# You guys and your silly Teacups.....



## KittyD (Apr 2, 2010)

I have something better! 





:coolwink:










Ahem, 










Hi my fellow Chiwow rawrs  I'm not a teacup I'm a toilet bowl Chi! 


*Disclaimer no Chihuahua was harmed in the taking of this picture*


----------



## flippedstars (Dec 16, 2009)

Hahahahahahahahaaaa


----------



## TLI (Sep 3, 2008)

ROFLMBO!!! OMG! That poor baby! I am loving all the new size terms for our Chi's. We have teacups, soup bowls, plates, and now toilet bowl Chi's. hahahahahahaha! Love the pic of Mr. B!!! Sooooooo cute!!!
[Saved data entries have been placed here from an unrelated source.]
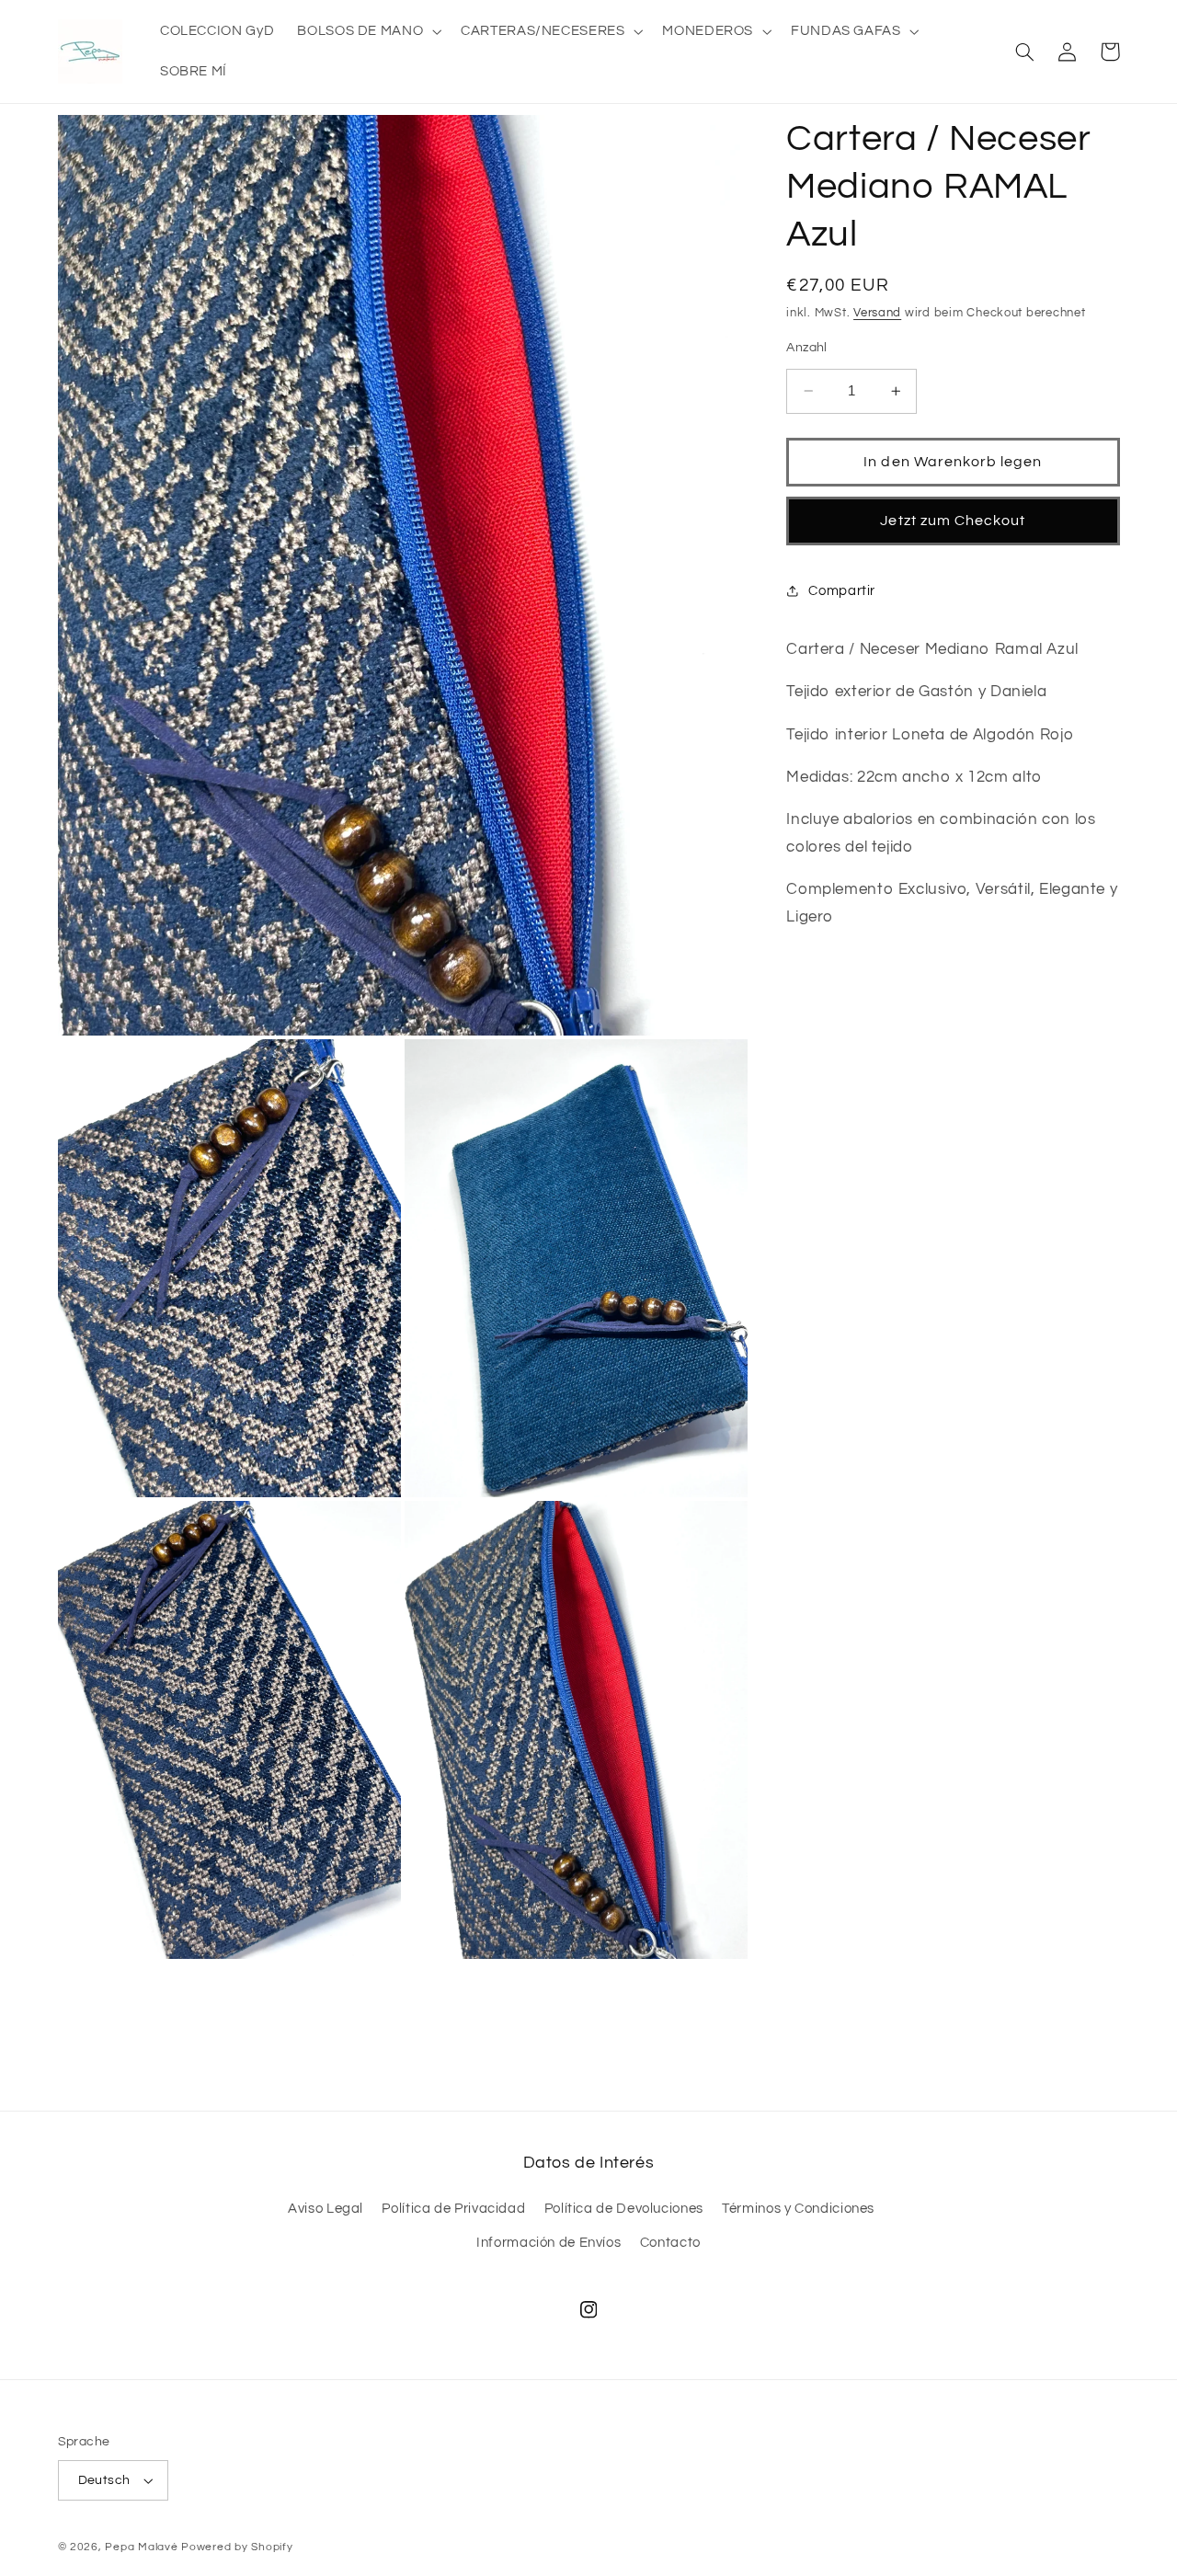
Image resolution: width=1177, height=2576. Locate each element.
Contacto (670, 2243)
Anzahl (807, 347)
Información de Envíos (548, 2243)
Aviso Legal (325, 2208)
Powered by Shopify (236, 2547)
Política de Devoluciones (623, 2208)
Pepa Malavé (141, 2547)
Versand (877, 313)
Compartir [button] (841, 591)
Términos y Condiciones (798, 2208)
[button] (368, 31)
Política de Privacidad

PS~ Wonder if we can convince AKC to acknowledge these new terms?


----------



## KittyD (Apr 2, 2010)

He was just not a happy camper about that situation, it was too funny to not do it though.
The toilet bowl is brand new and obviously had no water in it


----------



## foggy (Oct 12, 2009)

Bahaha! Tea cup chi's have nothing on toilet bowl chi's! Bijou has the cutest wittle face, he even makes standing in a toilet look cute.


----------



## TLI (Sep 3, 2008)

Oh the torture. :lol:


----------



## KittyD (Apr 2, 2010)

He was trying sooo hard to climb out :lol:


----------



## foggy (Oct 12, 2009)

You can tell! The look on his face is.. ok seriously.. get me out of here.. this is not funny. :lol:


----------



## TLI (Sep 3, 2008)

Let me out Mama, let me out!! Pwease don'tz fwush mez! I pwomise I neber do itz againz! :lol:


----------



## KittyD (Apr 2, 2010)

:lol: :lol:


----------



## Adrienne (Apr 3, 2009)

hahahahahaha


----------



## KittyD (Apr 2, 2010)

He's across the room from me stuck on the couch right now giving me the same pleading look " pweeeeeeeaaaaase come rescue me" :lol:


----------



## ChiWOWa (May 4, 2010)

Ohh that is Classic!!!!I love it...is he being toilet trained?


----------



## Ivy's mom (Feb 15, 2008)

Heee hee....omg, that is just too funny.


----------



## amyalina25 (Jan 10, 2011)

hahaha hilerious photo!!!


----------



## michele (Jan 12, 2009)

Send it into a dog mag sure it would win !


----------



## KittyD (Apr 2, 2010)

Never thought of that Michelle, hmm it was just an iPhone snap from a bit ago.


----------



## 2Cheese (Feb 21, 2010)

LOL!!!! Too cute


----------



## Brodysmom (Jan 8, 2009)

ha ha! He looks so cute in there! Hilarious!


----------



## jazzman (Apr 8, 2009)

Wow, I wasn't expecting that when I opened this thread !
Don't flush


----------



## rms3402 (Dec 2, 2010)

LOL!!!! This is so funny!!! His poor little face... Mom! Why are you doing this to me?! 

HAHA! So cute.


----------



## Pinkchi (Nov 21, 2008)

ooooomg I want a toilet bowl chi! 

Ha ha ha ha that pic is soo funny! xx


----------



## Tyson's Mum (Dec 26, 2010)

Haha that's brill.....in the UK he would be a "Loo Chi!" hehe


----------



## N*T*M*4U (Nov 10, 2008)

HAHAHAH....Toilet bowl chi...too cute and funny!!


----------



## KittyD (Apr 2, 2010)

jazzman said:


> Wow, I wasn't expecting that when I opened this thread !
> Don't flush


That's the point! :lol:


----------



## lynx8456 (Feb 26, 2009)




----------



## Kioana (Mar 1, 2005)

lol chippl should get "like " buttons!


----------



## FBRaRrN (May 1, 2006)

So cute I LOVE that.


----------



## KayC (May 3, 2005)

HAHA That is so funny.....


----------



## Tink (Oct 14, 2009)

OMG, that look!!!!! "You wouldn't think this was so cute if YOU were the one in the toilet bowl!"


----------



## Rose of Love (Dec 1, 2010)

haha thats soo funny


----------